** Opening Given information block **

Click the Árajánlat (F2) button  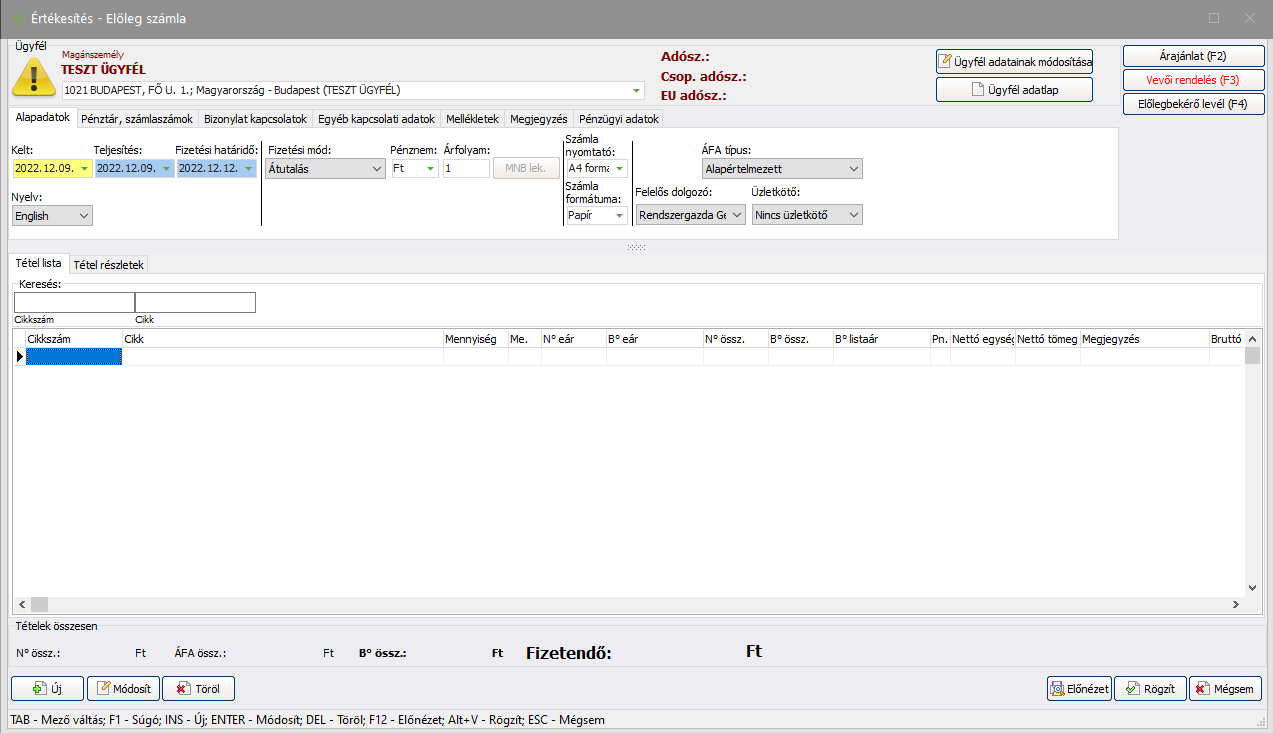click(x=1193, y=56)
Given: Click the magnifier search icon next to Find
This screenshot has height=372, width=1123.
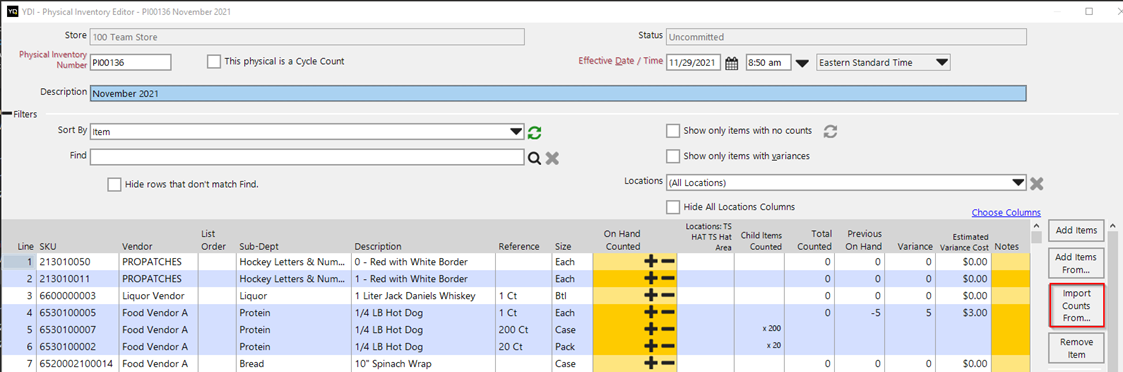Looking at the screenshot, I should [x=534, y=158].
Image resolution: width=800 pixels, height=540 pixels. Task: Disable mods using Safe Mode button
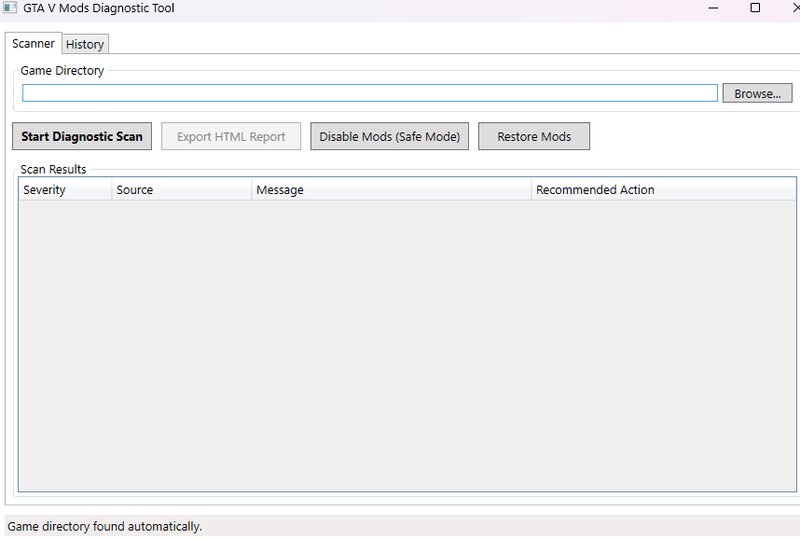tap(390, 137)
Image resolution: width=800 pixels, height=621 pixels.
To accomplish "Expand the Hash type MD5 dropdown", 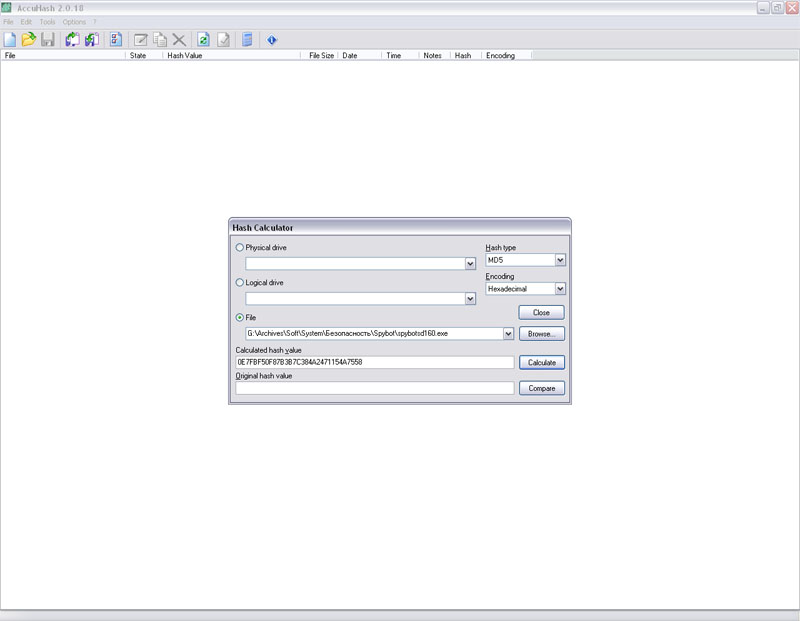I will click(560, 260).
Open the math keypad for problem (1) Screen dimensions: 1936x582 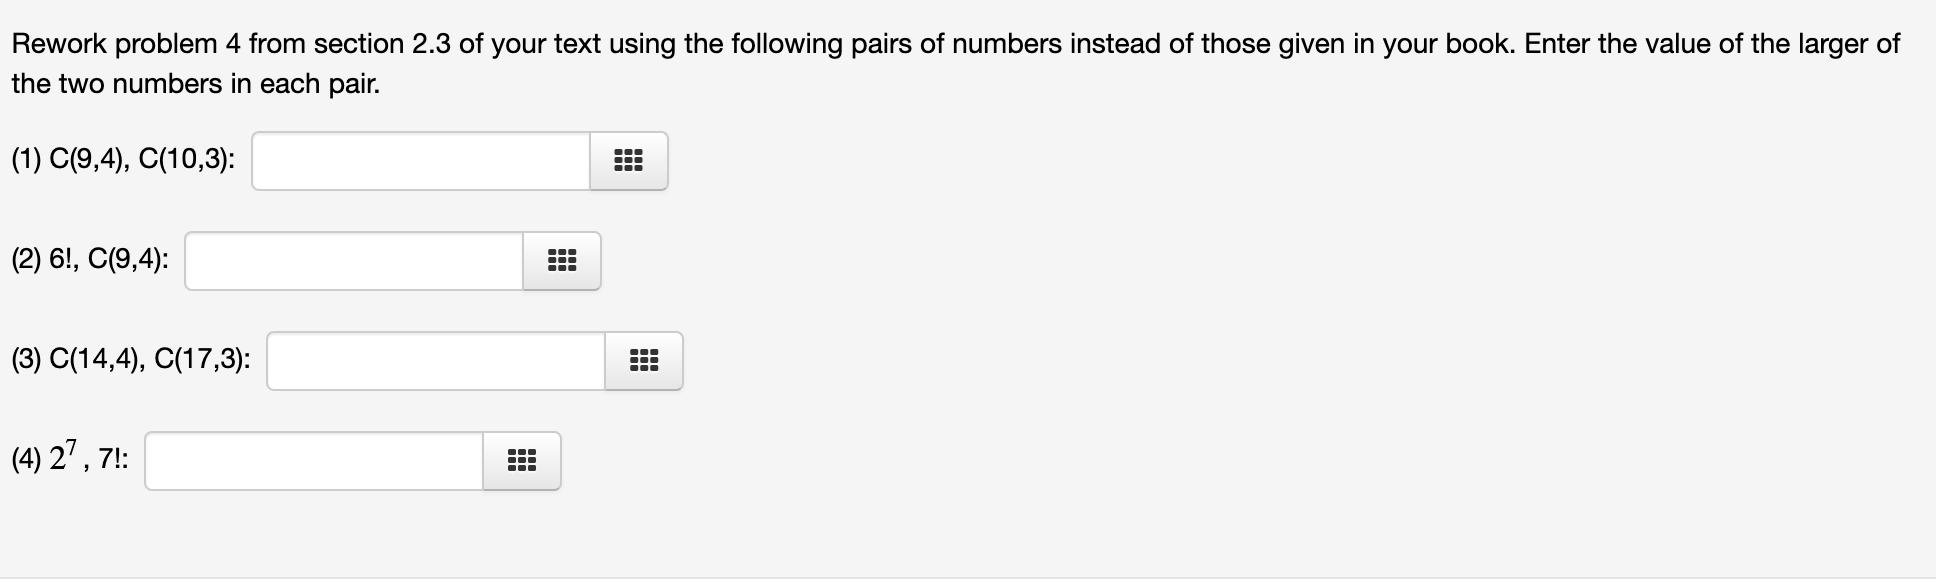(628, 160)
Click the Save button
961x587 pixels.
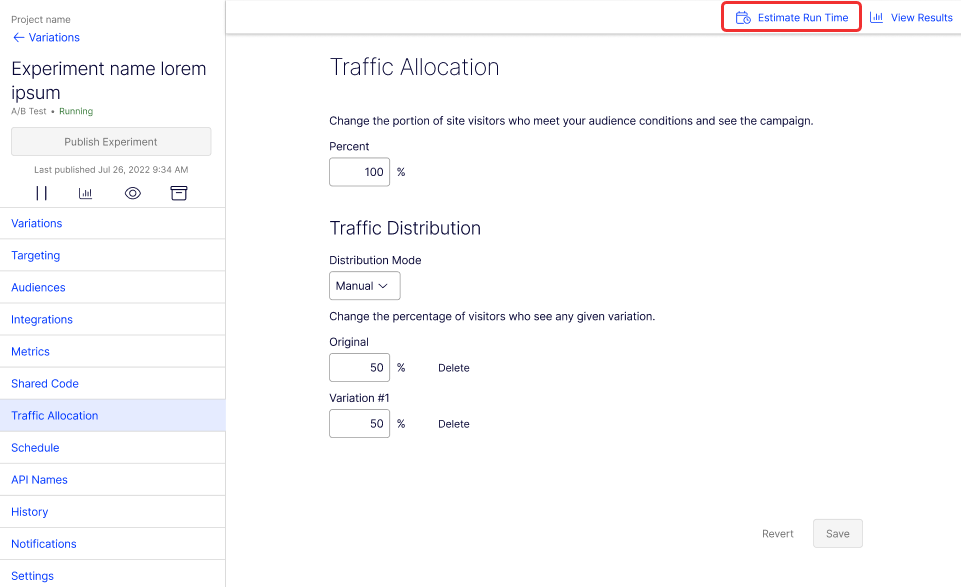(x=837, y=534)
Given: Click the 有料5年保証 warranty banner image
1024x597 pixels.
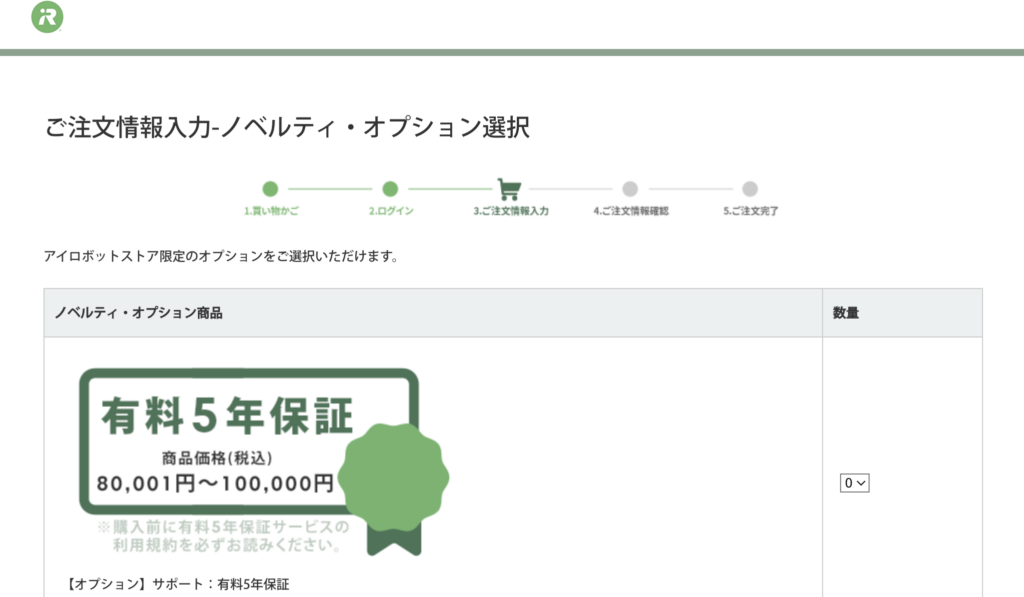Looking at the screenshot, I should [264, 462].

** Closing Given information block **

**Task details**
Precisely the lines from the one containing "Given: Click the 有料5年保証 warranty banner image" to the end of the data above, both included, should be printed; leave the pictures out.

**Exercise result**
Given: Click the 有料5年保証 warranty banner image
1024x597 pixels.
Looking at the screenshot, I should [264, 462].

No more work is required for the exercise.